Johnnie Gray

No. 24
- Position: Safety

Personal information
- Born: December 18, 1953 (age 72) Lake Charles, Louisiana, U.S.
- Listed height: 5 ft 11 in (1.80 m)
- Listed weight: 185 lb (84 kg)

Career information
- High school: Lompoc (Lompoc, California)
- College: Cal State Fullerton
- NFL draft: 1975: undrafted

Career history
- Green Bay Packers (1975–1983);

Awards and highlights
- PFWA All-Rookie Team (1975); Green Bay Packers Hall of Fame;

Career NFL statistics
- Interceptions: 22
- Fumble recoveries: 22
- Defensive TDs: 1
- Stats at Pro Football Reference

= Johnnie Gray =

American football player (born 1953)

Johnnie Lee Gray (born December 18, 1953) is an American former professional football player who was a safety for the Green Bay Packers of the National Football League (NFL). He played college football for the Cal State Fullerton Titans. He was inducted into the Green Bay Packers Hall of Fame.

==Early life and career==
Gray was born in Lake Charles, Louisiana and graduated from Lompoc High School in Lompoc, California. He played college football at Allan Hancock College and California State University, Fullerton.

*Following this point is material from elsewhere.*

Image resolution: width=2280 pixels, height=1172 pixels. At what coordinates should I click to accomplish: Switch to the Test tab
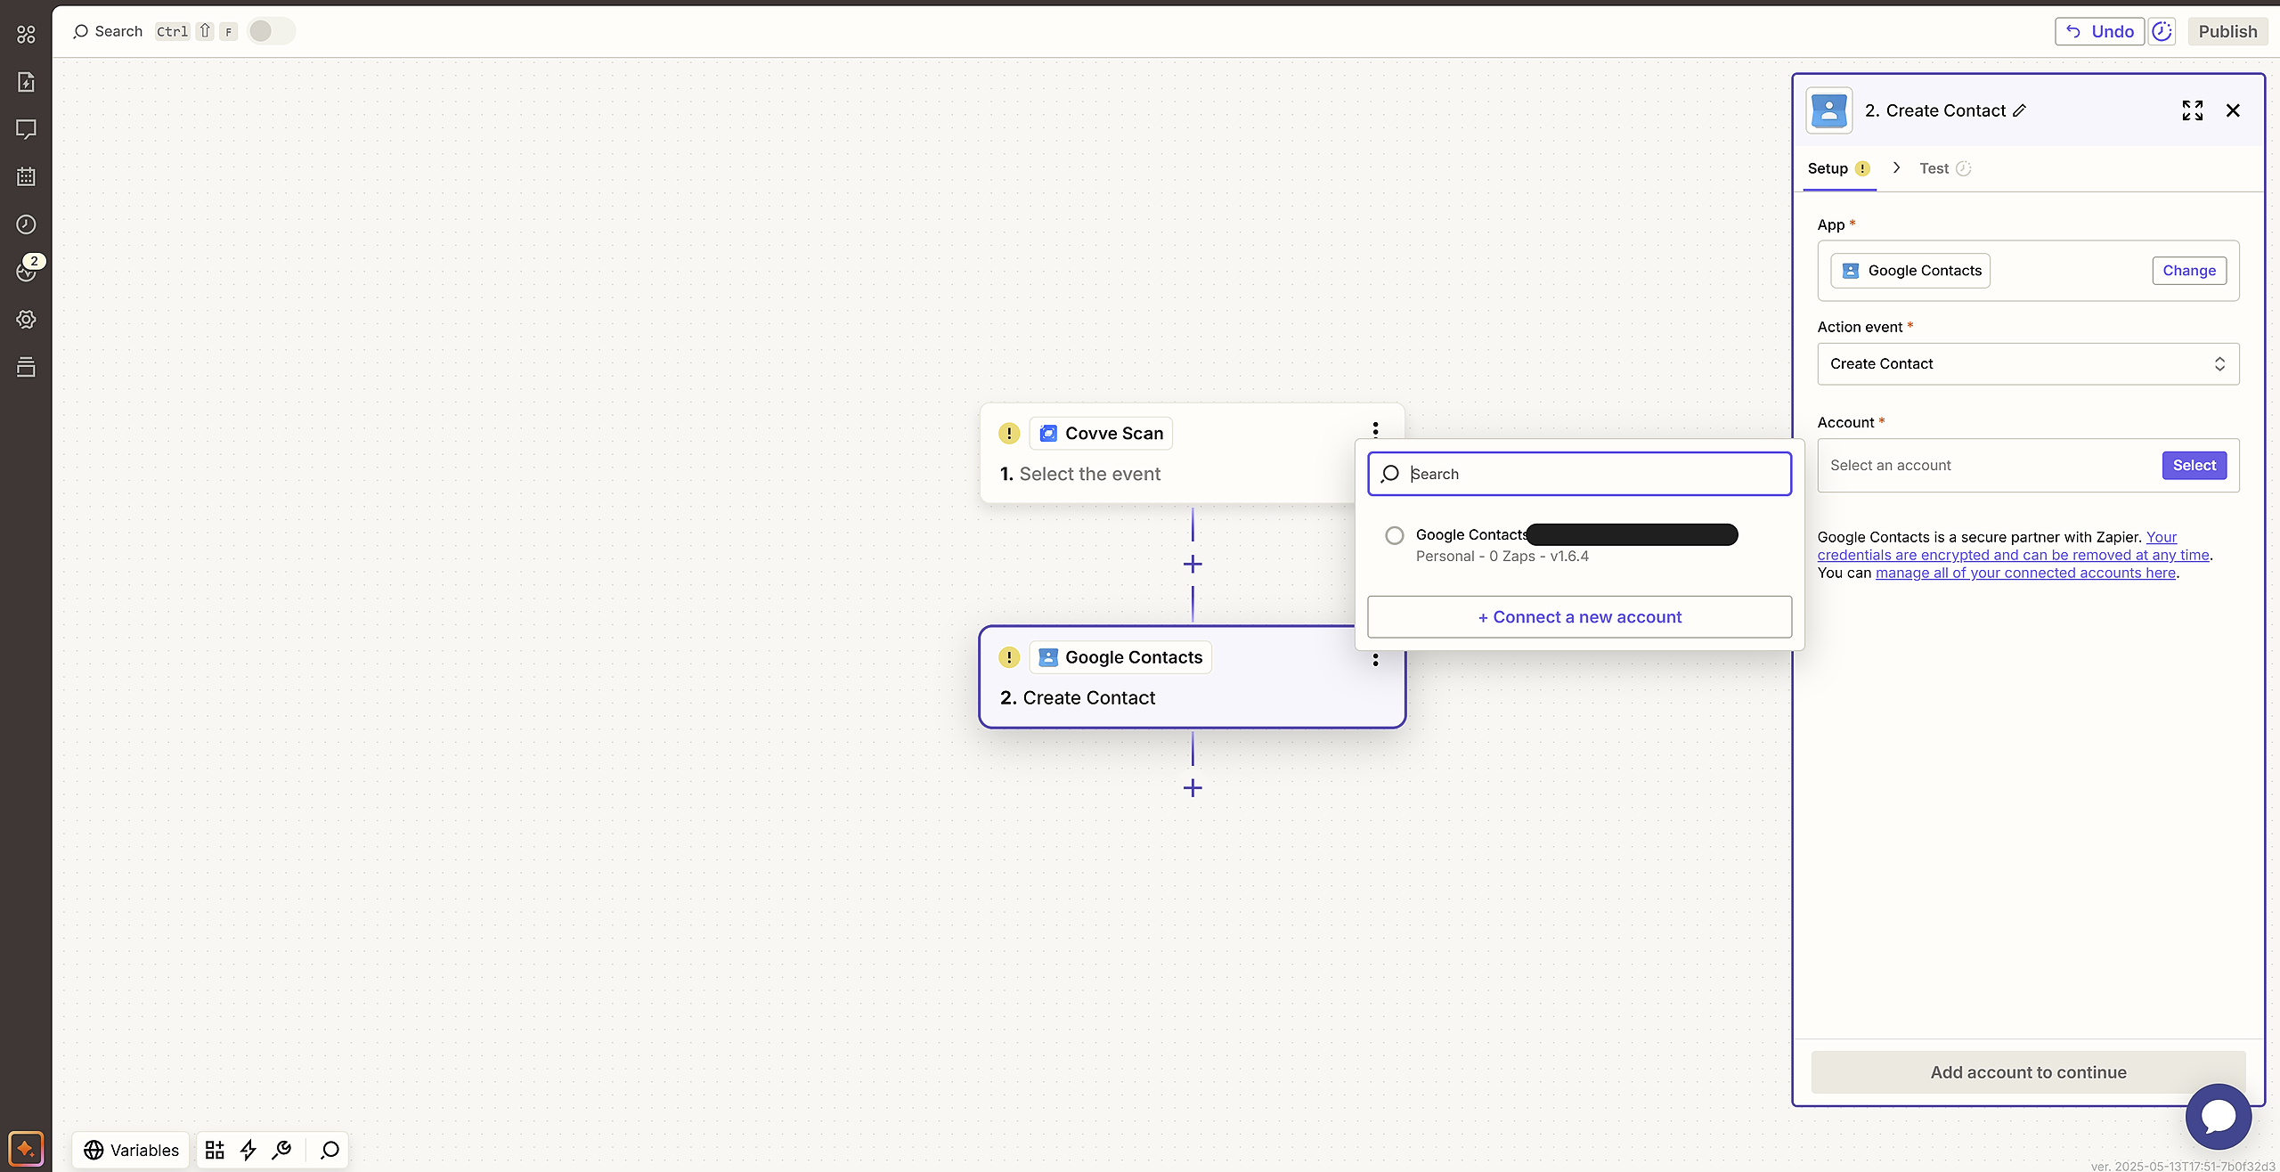1934,168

He was an undrafted rookie with the Green Bay Packers in the 1975 NFL season and played for the team for nine seasons. Gray was inducted into the Green Bay Packers Hall of Fame in 1993. After retiring as a player, Gray was a football analyst for a FOX affiliate. He is now a uniform inspector for the National Football League.
He co-hosts Pack Attack TV program on central Wisconsin's local ABC WAOW. Johnnie also works as an instructional aide at Syble Hopp School in De Pere, WI, a school that educates children with disabilities.